Consumer Reports drops 100 million mail pieces a year. But there are several challenges. First, increase the pay-up from new subscribers. Next, improve the speed of getting its product to subscribers. Finally, greet new subscribers with the brand's best work.

One of the more recent solutions to those issues was a 64-page premium sent free to reinforce the Consumer Reports message. The cover lines on this mail piece relied on tried-and-true copy that worked in the past: “Exclusive Guide for New Subscribers,” followed by the main title, “The Best of Consumer Reports.” The line below said, “Special Welcome Issue.”

Also used on the cover were words like “Best Ways” and “Big Decisions Made Simple.” The art was “Hollywood Squares”-style. The images covered topics like saving on pet care, cameras, identity theft, big-screen televisions, food and DVDs.

“Here we hedge our bets,” Darnow said. “What we're trying to do is strike a nerve.”
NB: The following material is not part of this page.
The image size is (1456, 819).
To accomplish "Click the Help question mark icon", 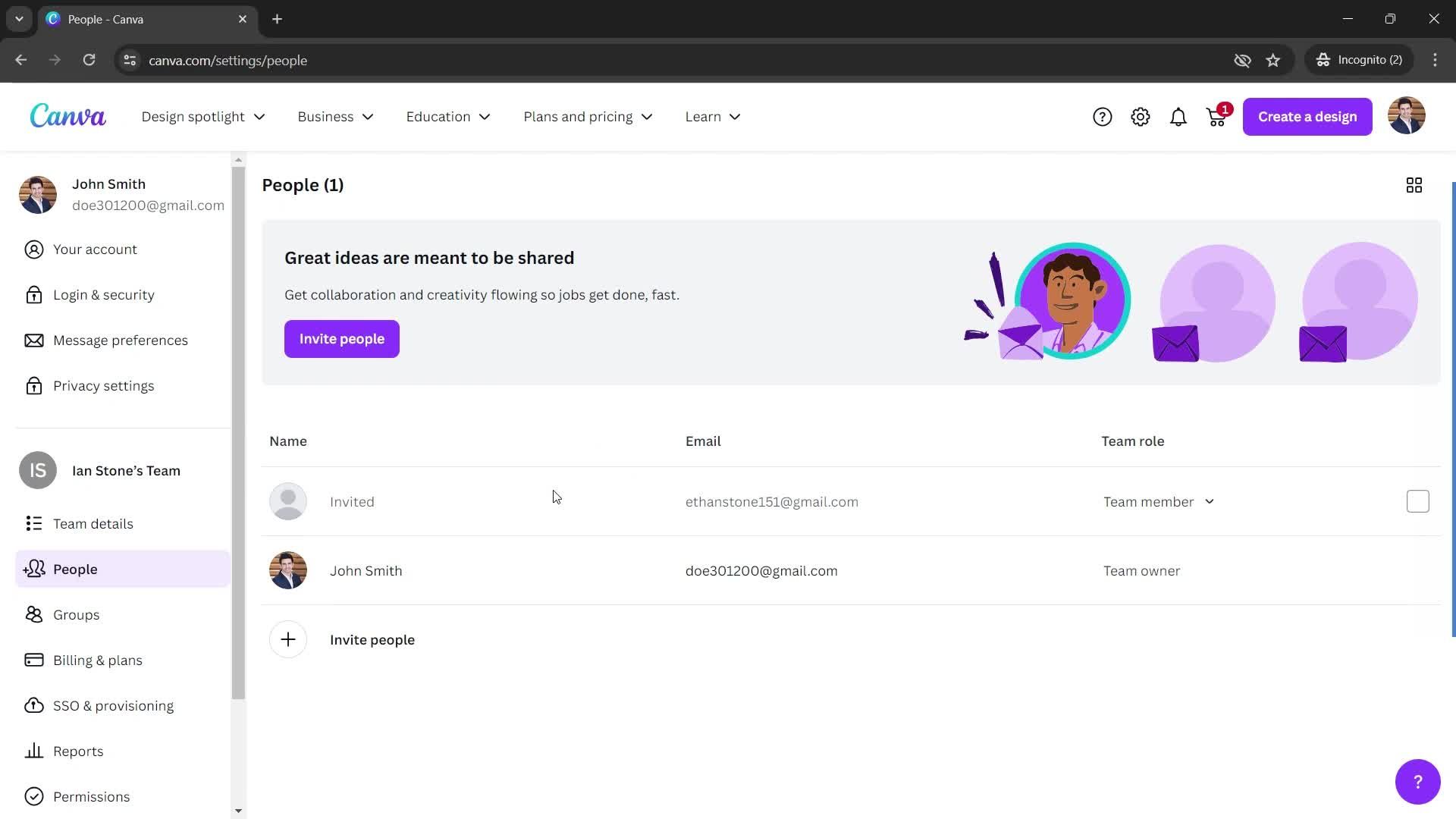I will coord(1102,116).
The organization also stripped the premium of ads, except for a house ad on page 2 on ways to pay for Consumer Reports subscriptions. The goal was to get the branding message — using the themes of trust and experts — across in the same breadth as the nudge toward getting a subscription.

The strategy worked. In its first test, the piece increased customer pay-up from 65 percent to 72 percent across 30,000 mailings. The average number of paper bills decreased 20 percent — from 2.02 bills to 1.8 — and revenue and net profits rose 10 percent and 9 percent, respectively.

Consumer Reports soon will merge its direct marketing group with the online to launch a consumer marketing unit. That is proof of its complementary multichannel approach, both to marketing and to publishing.

“We've seen no cannibalization between both products,” Darnow said.